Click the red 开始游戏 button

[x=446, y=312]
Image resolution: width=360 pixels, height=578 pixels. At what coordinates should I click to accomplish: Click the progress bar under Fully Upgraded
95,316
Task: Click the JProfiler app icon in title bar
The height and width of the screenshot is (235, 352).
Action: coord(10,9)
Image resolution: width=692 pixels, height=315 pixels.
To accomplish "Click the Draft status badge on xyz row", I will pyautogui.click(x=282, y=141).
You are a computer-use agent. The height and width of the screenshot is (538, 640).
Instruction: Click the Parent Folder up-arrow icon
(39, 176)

==

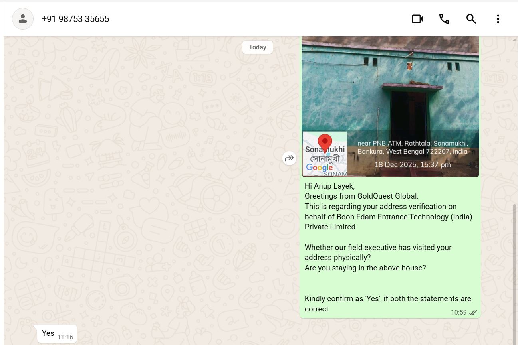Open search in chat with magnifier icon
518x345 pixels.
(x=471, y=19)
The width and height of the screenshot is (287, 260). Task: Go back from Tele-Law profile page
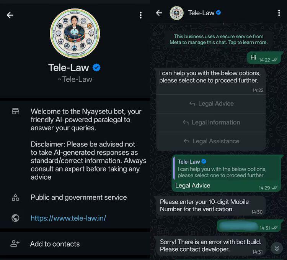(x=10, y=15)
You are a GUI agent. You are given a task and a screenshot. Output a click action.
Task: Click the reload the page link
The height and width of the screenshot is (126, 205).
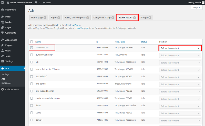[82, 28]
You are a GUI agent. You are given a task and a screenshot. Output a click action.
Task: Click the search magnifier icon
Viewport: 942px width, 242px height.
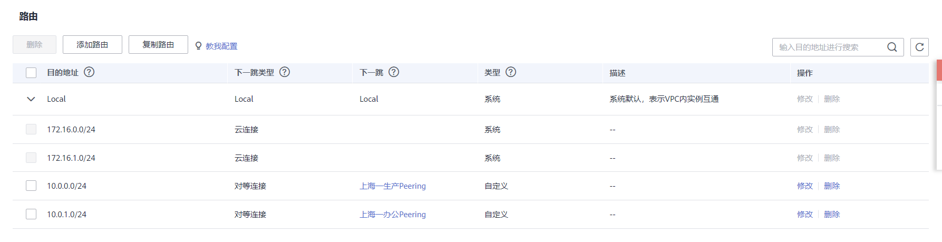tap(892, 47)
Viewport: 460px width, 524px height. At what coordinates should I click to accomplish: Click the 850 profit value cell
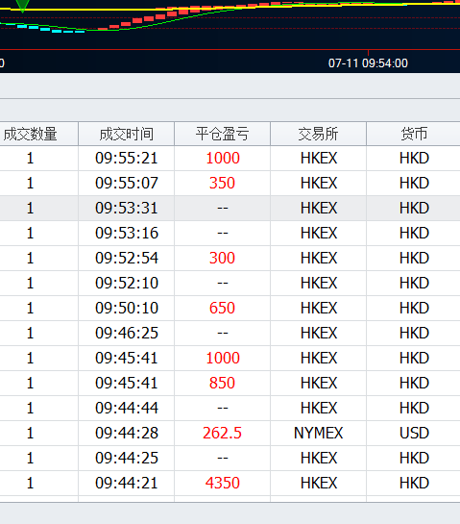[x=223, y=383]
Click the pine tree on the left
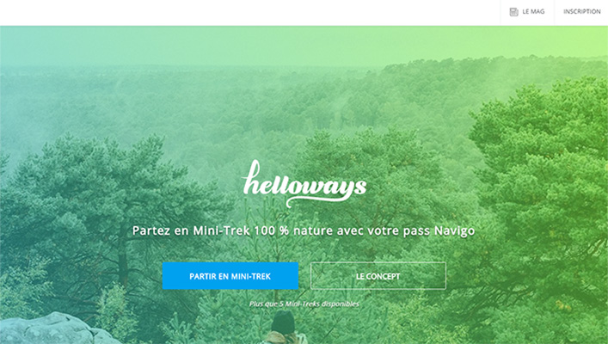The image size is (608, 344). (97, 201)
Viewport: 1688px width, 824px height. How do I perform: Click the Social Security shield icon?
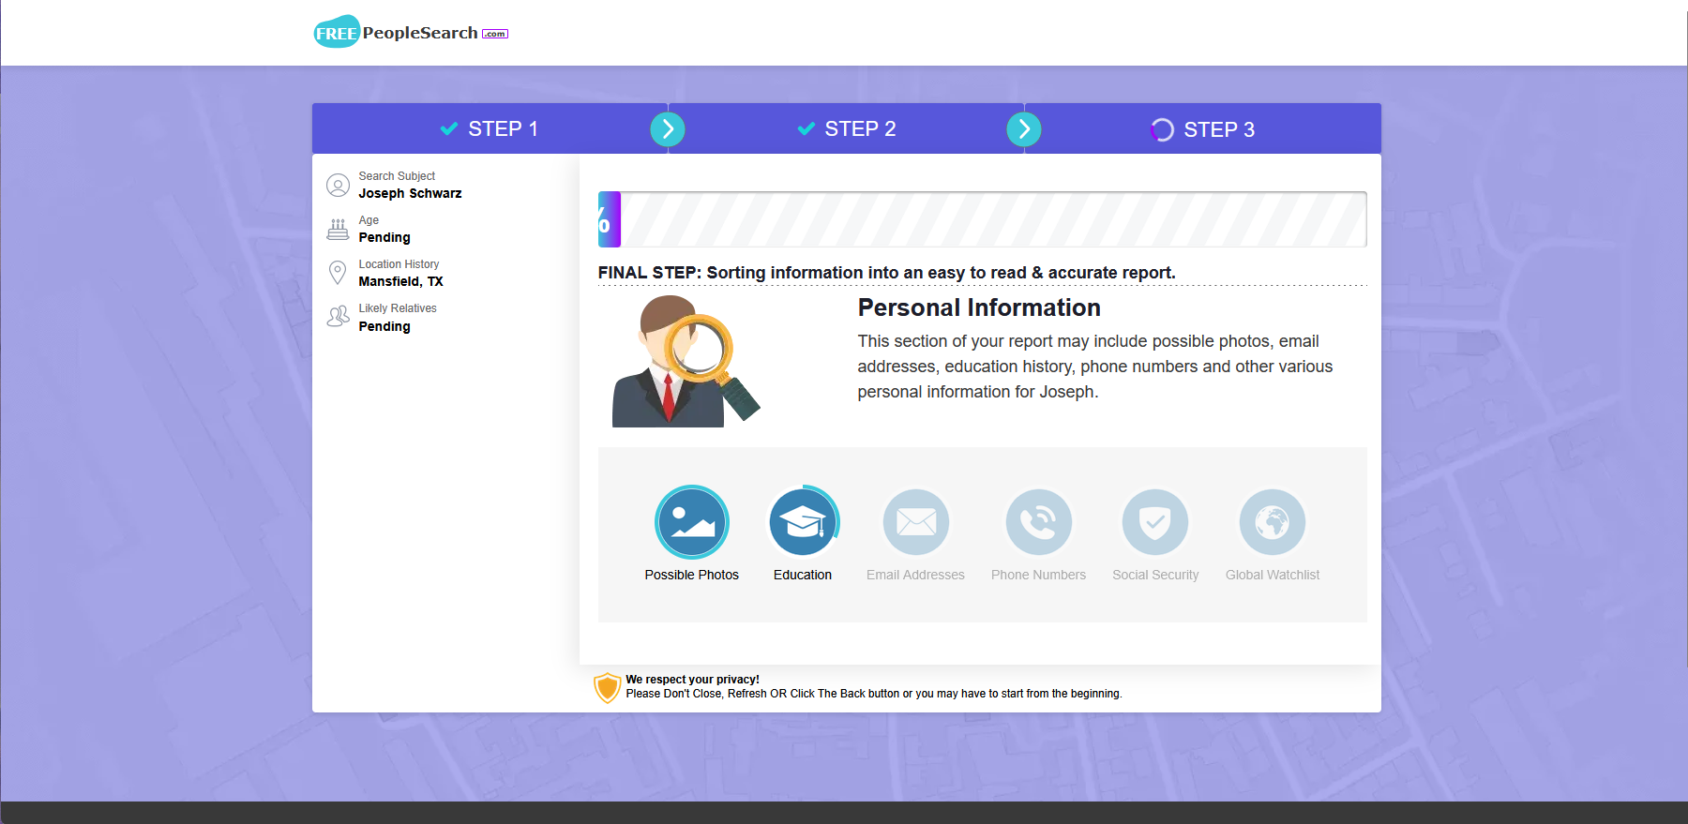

#### [WHAT YOU SHOULD DO]
In the listing above, find the line with "Click the pine tree on the left" and output every line through the one with "Viewport: 1688px width, 824px", exactly, without the pictures.

#### [THE ANSWER]
Click the pine tree on the left
The image size is (608, 344). (97, 201)
Viewport: 1688px width, 824px height. How do I perform: Click the Social Security shield icon?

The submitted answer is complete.